Direction of no double refraction

An optic axis of a crystal is a direction in which a ray of transmitted light suffers no birefringence (double refraction). An optic axis is a direction rather than a single line: all rays that are parallel to that direction exhibit the same lack of birefringence.

Crystals may have a single optic axis, in which case they are called uniaxial, or two optic axes, in which case they are biaxial. Non-crystalline (amorphous) materials generally exhibit no birefringence and thus have no optic axis. Uniaxial crystals belong to the tetragonal, hexagonal, or trigonal crystal systems (for example, calcite and quartz). In these crystals, the optic axis coincides with the crystallographic c-axis, and the refractive index is the same in all directions within the plane perpendicular to the optic axis, although the crystal as a whole remains optically anisotropic.

==Explanation==
The internal structure of crystals (the specific structure of the crystal lattice, and the specific atoms or molecules of which it is composed) causes the speed of light in the material, and therefore the material's refractive index, to depend on both the light's direction of propagation and its polarization. The dependence on polarization causes birefringence, in which two perpendicular polarizations propagate at different speeds and refract at different angles in the crystal. This causes a ray of light to split into an ordinary ray and an extraordinary ray, with orthogonal polarizations. For light propagating along an optic axis, though, the speed does not depend on the polarization, so there is no birefringence although there can be optical activity (a rotation of the plane of polarization).

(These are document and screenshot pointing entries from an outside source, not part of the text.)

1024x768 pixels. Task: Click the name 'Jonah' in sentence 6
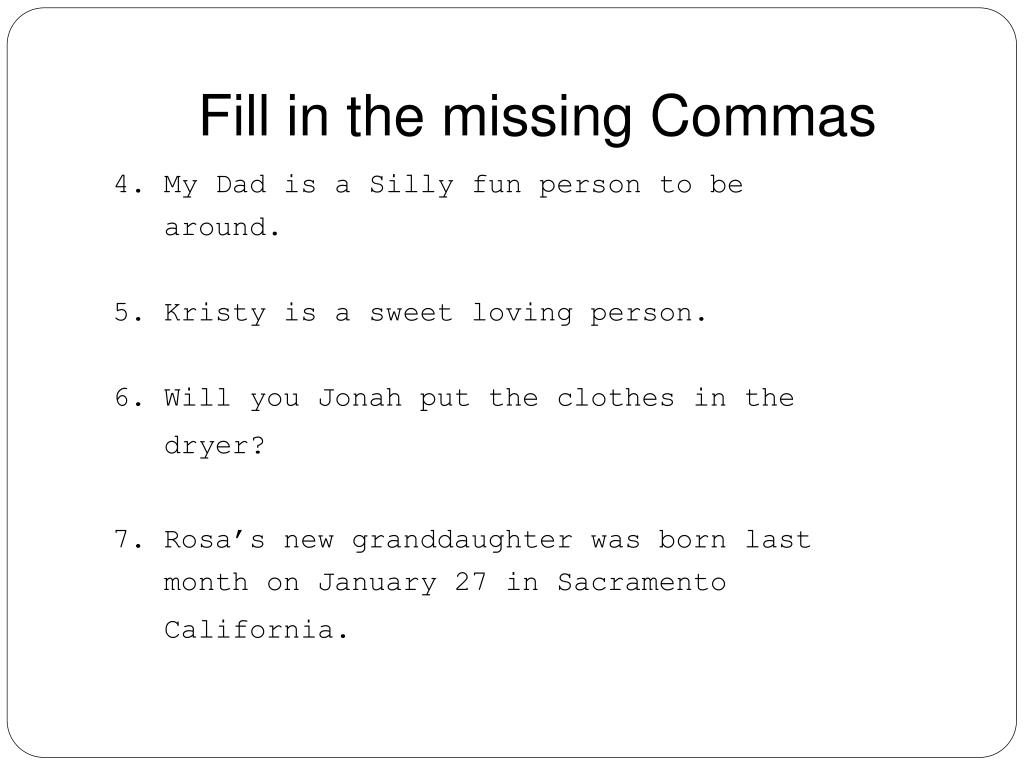click(359, 398)
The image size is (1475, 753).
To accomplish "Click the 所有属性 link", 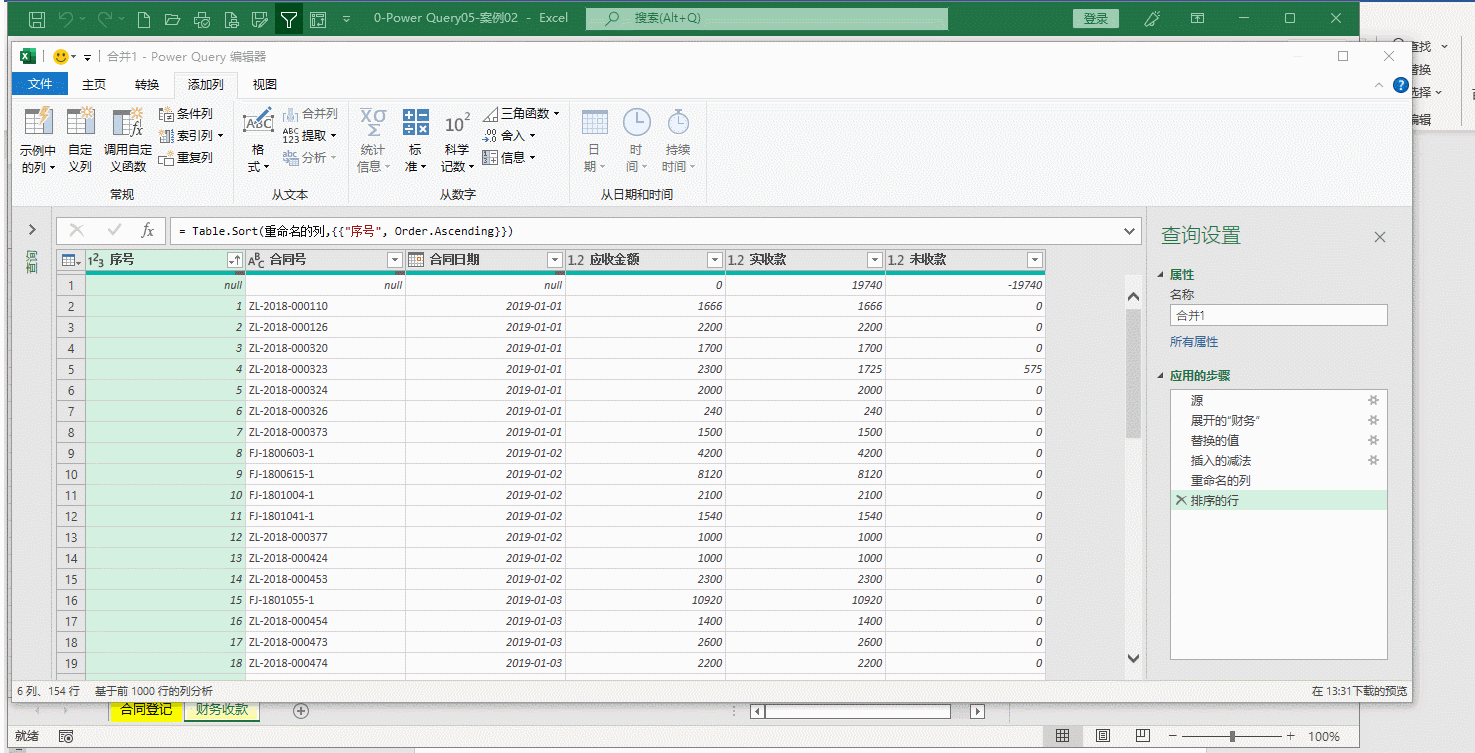I will 1193,342.
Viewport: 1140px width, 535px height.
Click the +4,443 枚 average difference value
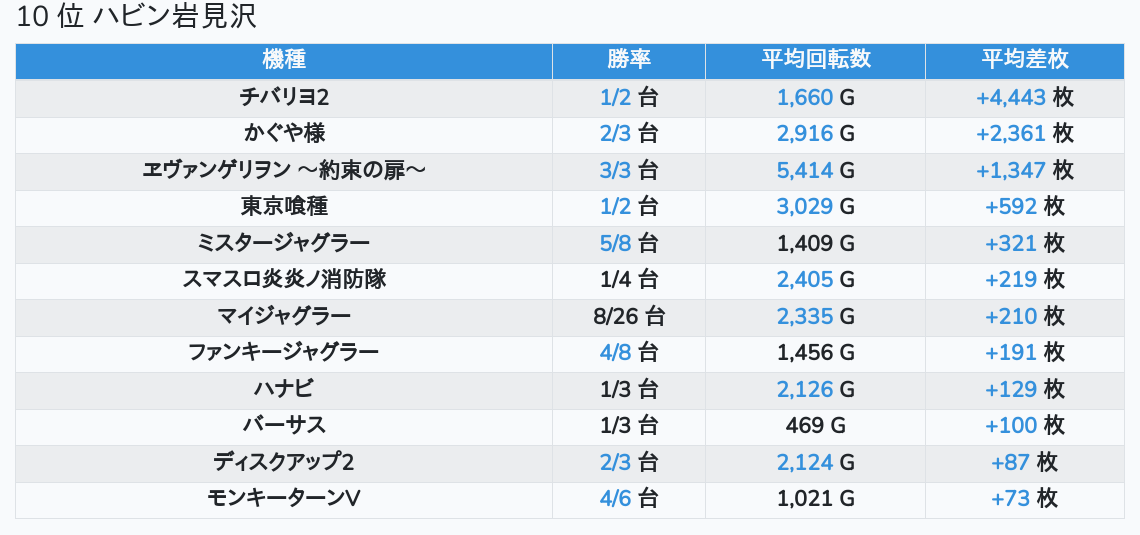pyautogui.click(x=1024, y=97)
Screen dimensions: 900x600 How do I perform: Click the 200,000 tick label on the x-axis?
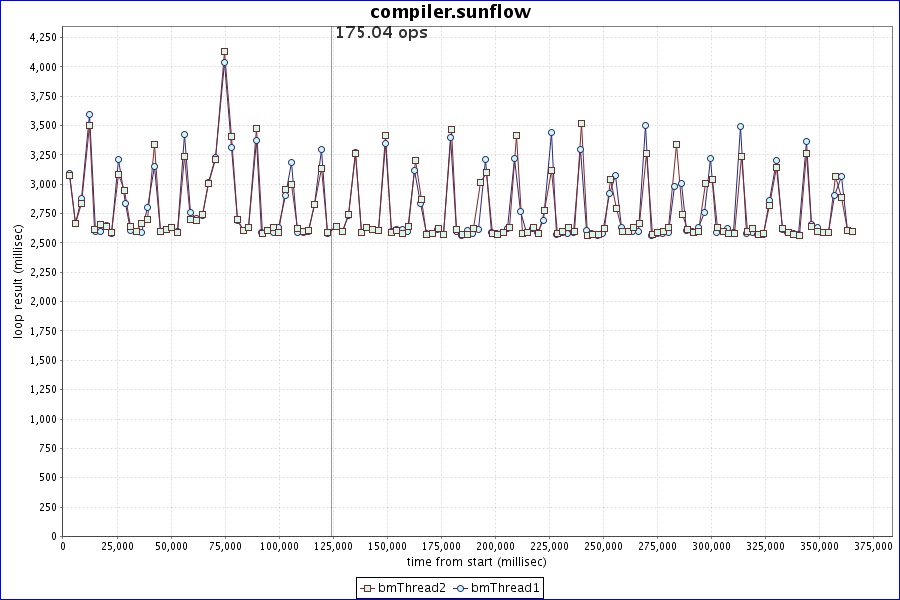495,546
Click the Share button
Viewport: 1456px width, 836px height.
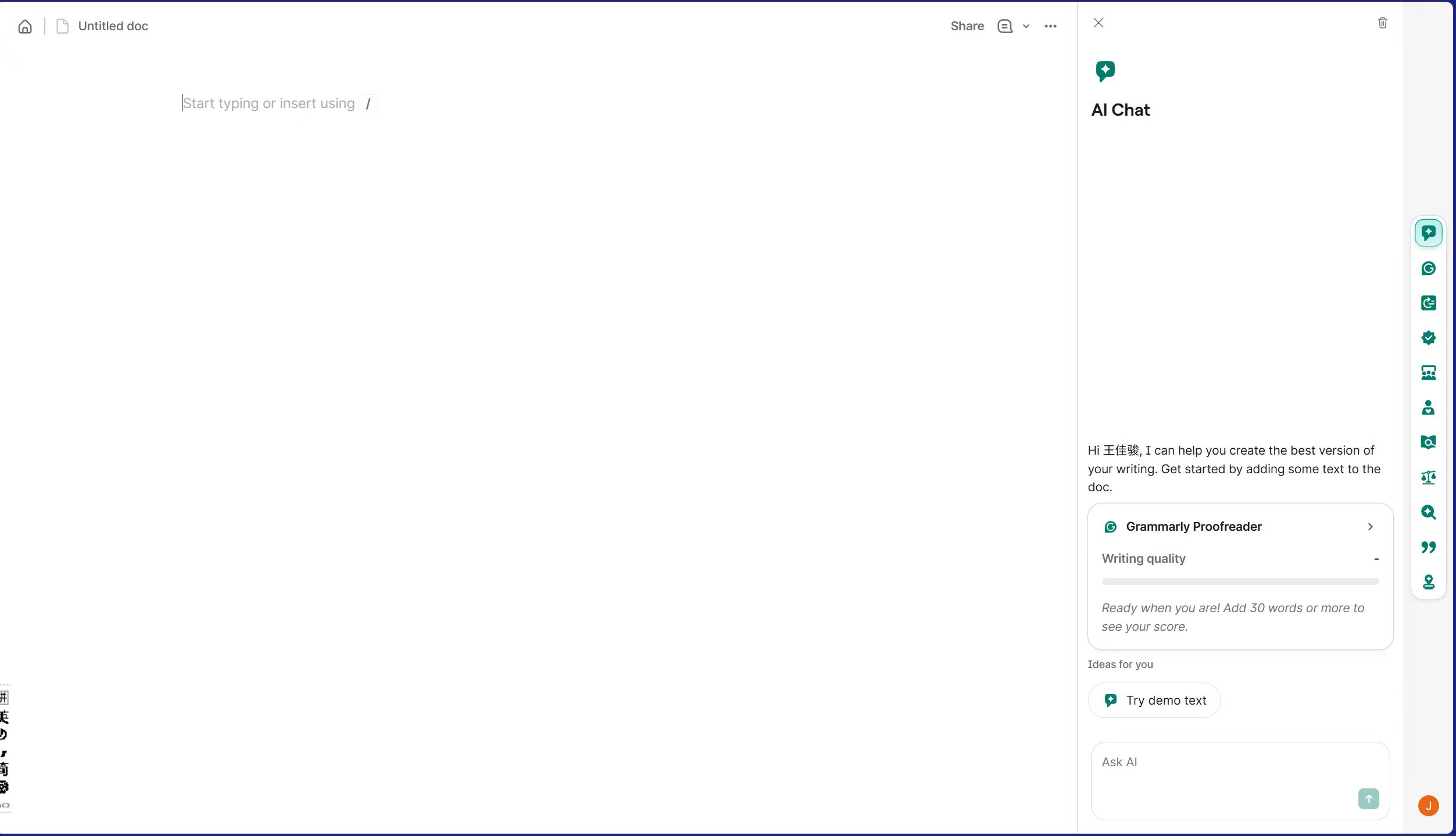click(967, 27)
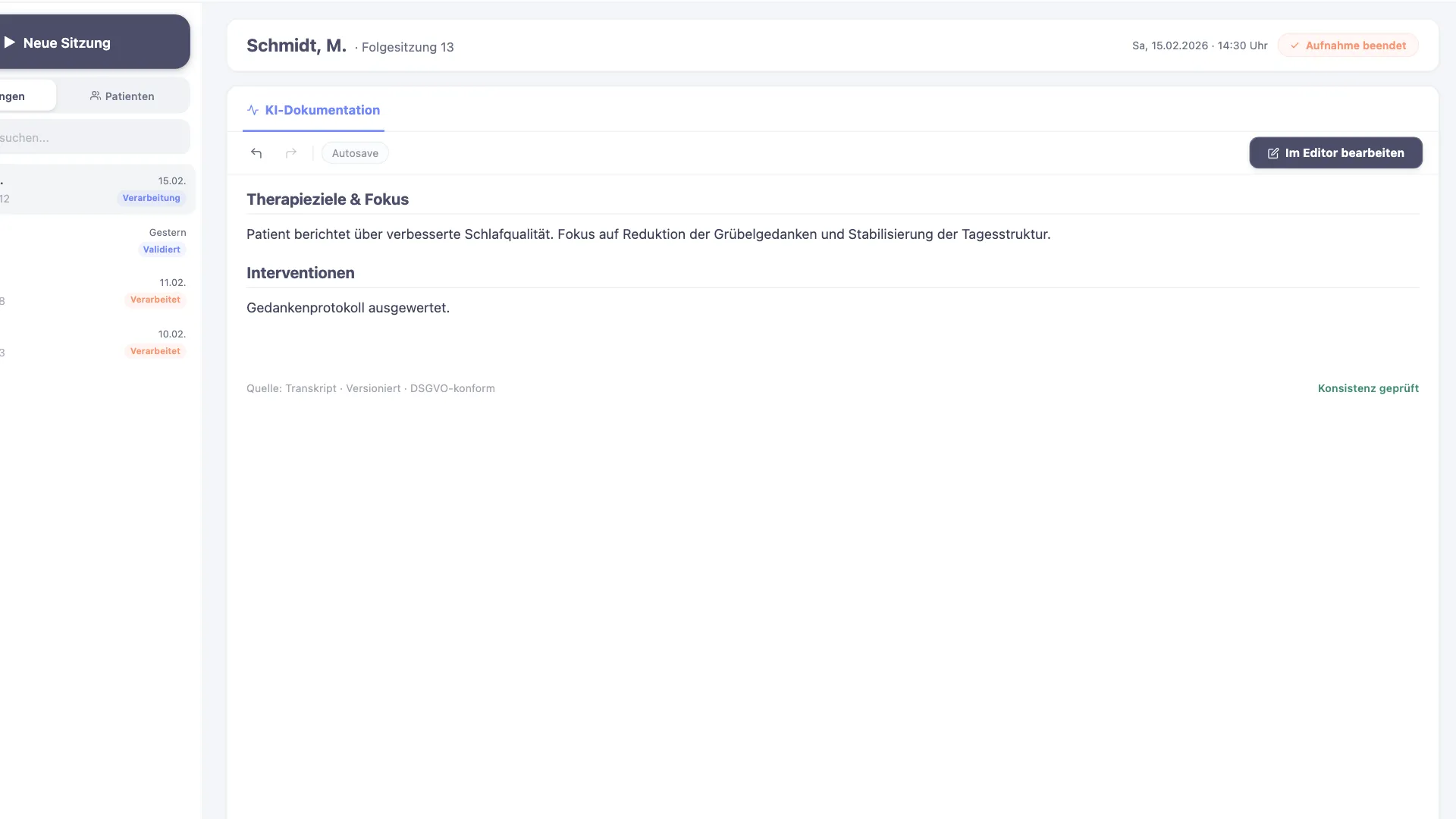Click the people icon beside Patienten
Screen dimensions: 1456x819
point(96,96)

The refractive index of the ordinary ray is constant for any direction in the crystal. The refractive index of the extraordinary ray varies depending on its direction.

==Liquid crystal directors==
The mobile axis of a liquid crystal is called a director. It is the space and time average of the orientation of the long molecular axis within a small volume element of material demonstrating a mesophase. Electrical manipulation of the director enables liquid-crystal displays.